Emotion is often the driving force behind motivation, both positive or negative.
Compare and contrast motivation and emotion.
Motivation may be rooted in a basic impulse to optimize well-being, minimize physical pain, and maximize pleasure, as well as in specific needs such as eating, sleeping, resting, and sex. It is a drive to behave or act in a certain manner for inner conditions such as wishes, desires, and goals.
Abraham Maslow considered motivation in the form of a hierarchy. Our biological and psychological needs are ordered from "basic" needs to ones involved with higher developed aspects of humanity.
Emotion is the complex psychophysiological experience of an individual's state of mind as it is interacting with biochemical (internal) and environmental (external) influences.
There are six basic types of emotions expressed in faces: sadness, happiness, disgust, surprise, anger, and fear, which are independent of culture and language, meaning they are natural to all humans.
According to Klaus Scherer's components processing model of emotion, action tendencies (a motivational component for the preparation of direction of motor responses) is one of five crucial elements of emotion.
The complex psychophysiological experience of an individual's state of mind as it is interacting with biochemical (internal) and environmental (external) influences.
Motivation and Emotion are distinct concepts of psychological experiences. The two can be related; for example, one can cause an occurrence of the other. When we win at a sporting event, the motivation (drive) to win leads to the emotion of joy. Similarly, losing at a sporting event will likely spark the emotions of sadness and frustration, and could lead to be motivation to win the next time the opportunity arises.
Motivation may be rooted in a basic impulse to optimize well-being, minimize physical pain, and maximize pleasure. It can also arise from specific physical needs such as eating, sleeping, resting, and sex. Motivation is an inner drive to behave, or act, in a certain manner. This drive allows us to satisfy inner conditions such as wishes, desires, and goals.
Motivation is commonly broken into drives and motives. Drives are acts of motivation like thirst or hunger that have primarily biological purposes. Motives, on the other hand, are driven by primarily social and psychological mechanisms. Two methodologies used to manipulate drives and motives are stimulation and deprivation. Stimulation is when motives are initiated by aversivesignals like shocks, loud noise, heat, or coldness; or activated by positive signals which lead to pleasing states, such as sexual drive. Deprivation is the prohibition or restriction of access to elementary aspects of biological or psychological health, such as nutrition or social contacts.

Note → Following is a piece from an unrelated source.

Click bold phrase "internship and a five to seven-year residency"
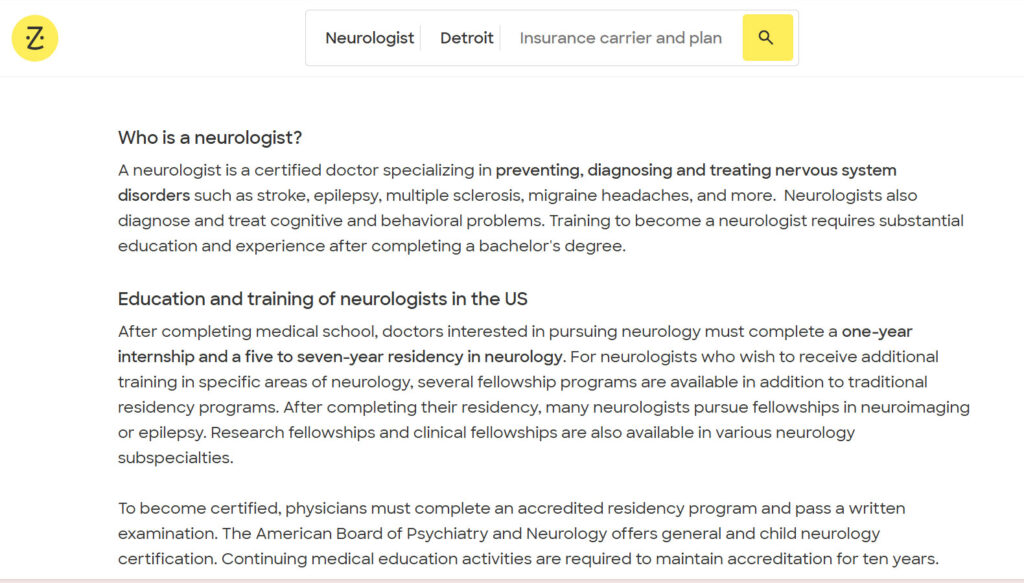 pos(300,357)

Abraham Maslow's (1908-1970) theory of motivations is divided into two kinds of branches: defected motivation, which brings humans to reconsider their psychical and physical development; and adolescence motivation, which allows people to pass through old events and states in their personal development. This theory developed into the hierarchy of needs which states that only unsatisfied needs influence behavior, whereas satisfied needs do not. Needs are arranged in order of importance to human life, from the basic to the complex . If lower needs are not satisfied, such as biological needs, then we are ruled by those needs until they are satisfied. Once they are satisfied in an adequate manner, we then deal with the higher needs which tend to be more psycho-social and culturally influenced.
Emotion, in comparison, is the complex psycho-physiological experience of an individual's state of mind as it is interacting with biochemical (internal) and environmental (external) influences. One interpretation views emotions as 'action schemes', which most notably lead to certain behavior which is essential for survival. This is different than the view that emotions are merely subjective.
Emotions are also different than moods. A mood refers to a situation where an emotion occurs frequently or continuously. As an example, fear is an emotion, whereas anxiety is a mood. Fear occurs in a moment, whereas anxiety is the frequent feeling of fear or unease.
Studies have determined that there are six basic types of emotions expressed in the human face: sadness, happiness, disgust, surprise, anger, and fear . These six facial expressions have been found to be independent of culture and language, and are thus thought to be naturally-occurring and universal across human beings.
Emotion is often the driving force behind motivation, positive or negative. An alternative definition of emotion is a "positive or negative experience that is associated with a particular pattern of physiological activity. " In Klaus Scherer's components processing model of emotion, five crucial elements of emotion are said to exist: cognitive appraisal, bodily symptoms, action tendencies, expression, and feelings. The third of these elements, action tendencies, describe a motivational component for the preparation of direction of motor responses.
More contemporary views along the evolutionary psychology spectrum posit that both basic emotions and social emotions evolved to motivate (social) behaviors that were adaptive in the ancestral environment. For example, shame and pride can motivate behaviors that help one maintain one's standing in a community, and self-esteem is one's estimate of one's status.